[[ Exercise input, beginning ]]

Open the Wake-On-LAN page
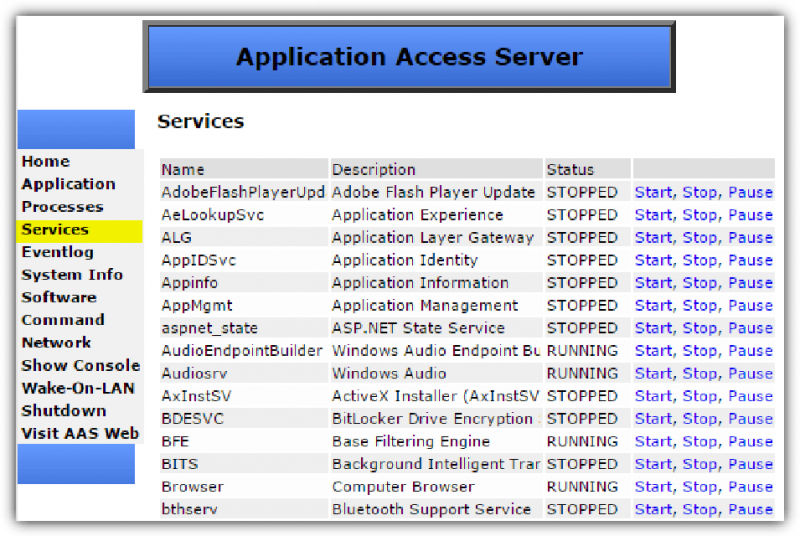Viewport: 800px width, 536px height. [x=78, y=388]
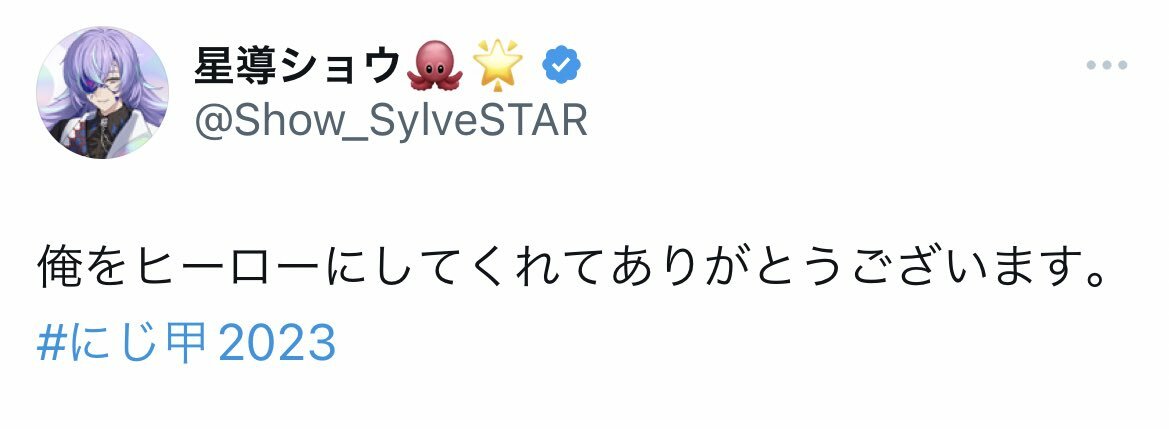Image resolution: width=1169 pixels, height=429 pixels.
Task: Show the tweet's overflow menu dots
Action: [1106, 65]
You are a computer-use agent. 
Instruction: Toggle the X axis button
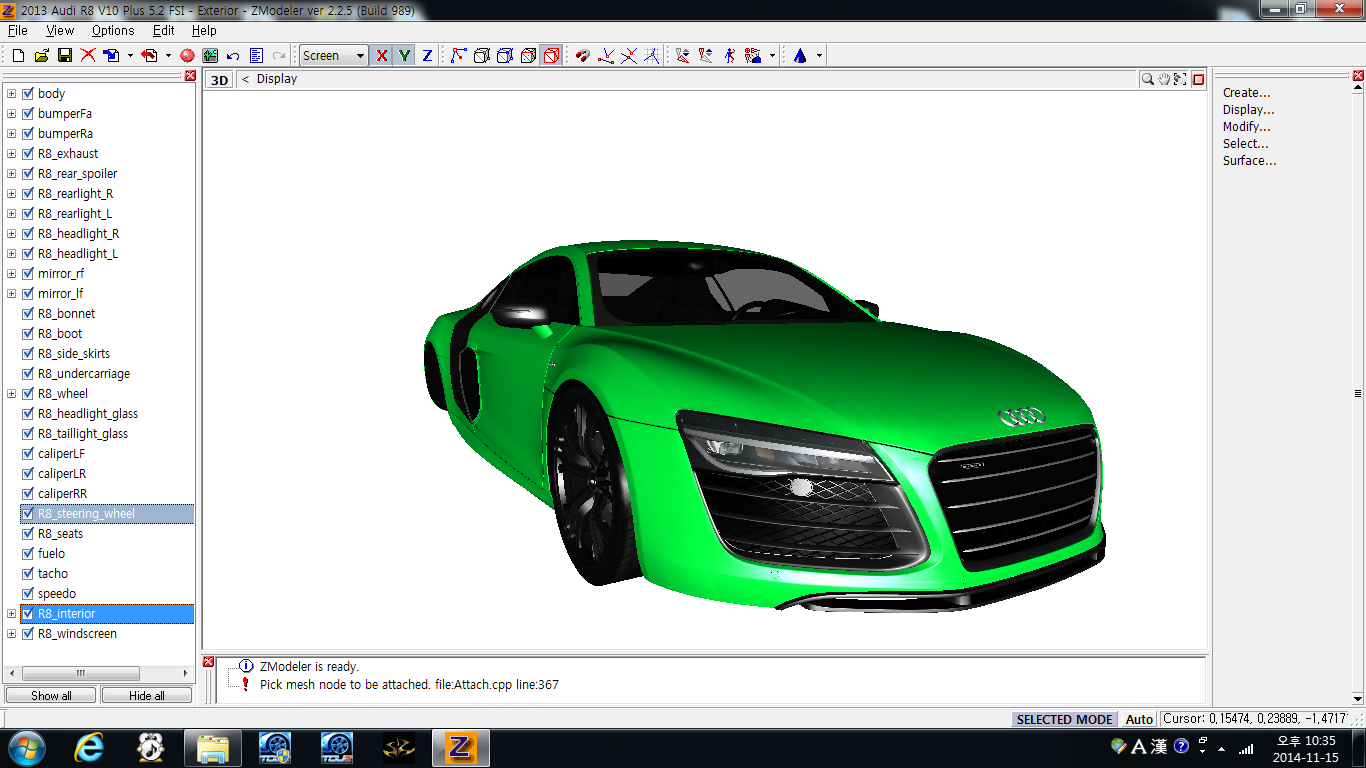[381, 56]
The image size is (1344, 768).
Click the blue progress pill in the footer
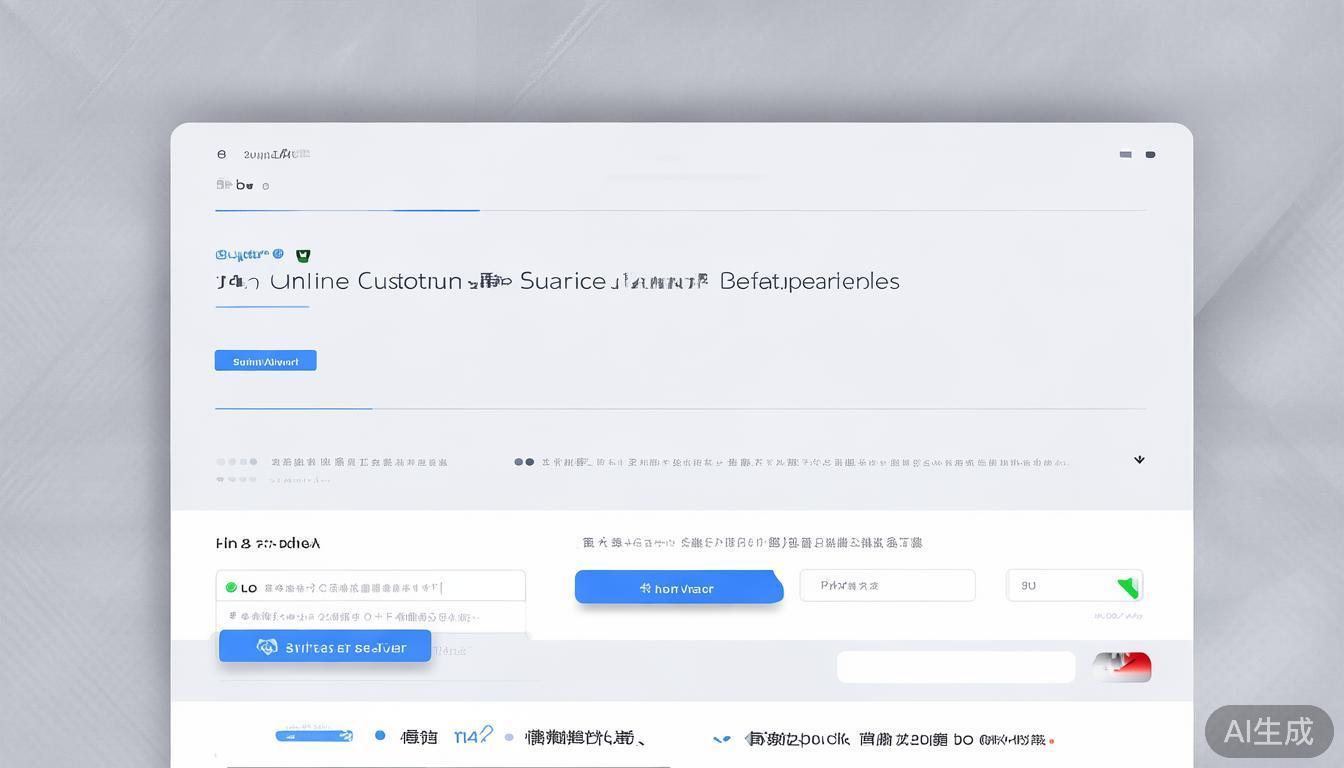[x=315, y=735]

[[ Exercise input, end ]]

What you need to do: Pictures excluded, copy exactly the lines running from the one with "Instruction: Toggle the X axis button" through the last line of the material.

Solved exercise:
Instruction: Toggle the X axis button
[381, 56]
The image size is (1344, 768).
Click the blue progress pill in the footer
[x=315, y=735]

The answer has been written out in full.